● Aim of the exercise:
Each entry here is to be restated word for word.

***** Data under study

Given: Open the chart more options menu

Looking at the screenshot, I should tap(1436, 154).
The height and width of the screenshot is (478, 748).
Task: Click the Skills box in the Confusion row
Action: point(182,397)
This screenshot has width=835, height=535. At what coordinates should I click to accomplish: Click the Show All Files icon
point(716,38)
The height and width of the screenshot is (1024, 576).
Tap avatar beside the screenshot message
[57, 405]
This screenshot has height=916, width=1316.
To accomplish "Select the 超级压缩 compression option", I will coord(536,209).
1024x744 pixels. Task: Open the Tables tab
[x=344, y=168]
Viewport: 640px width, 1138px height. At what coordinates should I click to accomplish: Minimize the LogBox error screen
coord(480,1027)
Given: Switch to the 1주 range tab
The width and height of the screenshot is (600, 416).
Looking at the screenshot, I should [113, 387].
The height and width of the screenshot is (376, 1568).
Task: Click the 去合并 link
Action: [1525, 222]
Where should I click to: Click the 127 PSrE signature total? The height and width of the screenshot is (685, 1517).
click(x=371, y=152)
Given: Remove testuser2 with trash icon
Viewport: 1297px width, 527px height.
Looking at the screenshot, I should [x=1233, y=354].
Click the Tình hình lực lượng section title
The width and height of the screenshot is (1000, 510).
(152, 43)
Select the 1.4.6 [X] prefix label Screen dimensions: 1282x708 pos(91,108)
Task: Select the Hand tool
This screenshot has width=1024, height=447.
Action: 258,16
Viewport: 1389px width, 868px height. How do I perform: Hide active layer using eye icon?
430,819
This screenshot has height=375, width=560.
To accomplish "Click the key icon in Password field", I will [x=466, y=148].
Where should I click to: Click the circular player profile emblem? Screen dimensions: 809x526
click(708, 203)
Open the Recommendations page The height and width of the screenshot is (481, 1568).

**********

● Expected answer:
Given: Open the chart more options menu

Looking at the screenshot, I should tap(1436, 154).
The height and width of the screenshot is (478, 748).
Task: Click the Skills box in the Confusion row
Action: point(182,397)
This screenshot has width=835, height=535. At what coordinates should I click to accomplish: Click the Show All Files icon
point(716,38)
The height and width of the screenshot is (1024, 576).
Tap avatar beside the screenshot message
[57, 405]
This screenshot has height=916, width=1316.
To accomplish "Select the 超级压缩 compression option", I will coord(536,209).
1024x744 pixels. Task: Open the Tables tab
[x=344, y=168]
Viewport: 640px width, 1138px height. At what coordinates should I click to accomplish: Minimize the LogBox error screen
coord(480,1027)
Given: Switch to the 1주 range tab
The width and height of the screenshot is (600, 416).
Looking at the screenshot, I should [113, 387].
The height and width of the screenshot is (376, 1568).
Task: Click the 去合并 link
Action: [1525, 222]
Where should I click to: Click the 127 PSrE signature total? The height and width of the screenshot is (685, 1517).
click(x=371, y=152)
Given: Remove testuser2 with trash icon
Viewport: 1297px width, 527px height.
Looking at the screenshot, I should [x=1233, y=354].
Click the Tình hình lực lượng section title
The width and height of the screenshot is (1000, 510).
(152, 43)
Select the 1.4.6 [X] prefix label Screen dimensions: 1282x708 pos(91,108)
Task: Select the Hand tool
This screenshot has width=1024, height=447.
Action: 258,16
Viewport: 1389px width, 868px height. How do I perform: Hide active layer using eye icon?
430,819
This screenshot has height=375, width=560.
To accomplish "Click the key icon in Password field", I will [x=466, y=148].
Where should I click to: Click the circular player profile emblem? Screen dimensions: 809x526
click(708, 203)
Open the Recommendations page The height and width of the screenshot is (481, 1568).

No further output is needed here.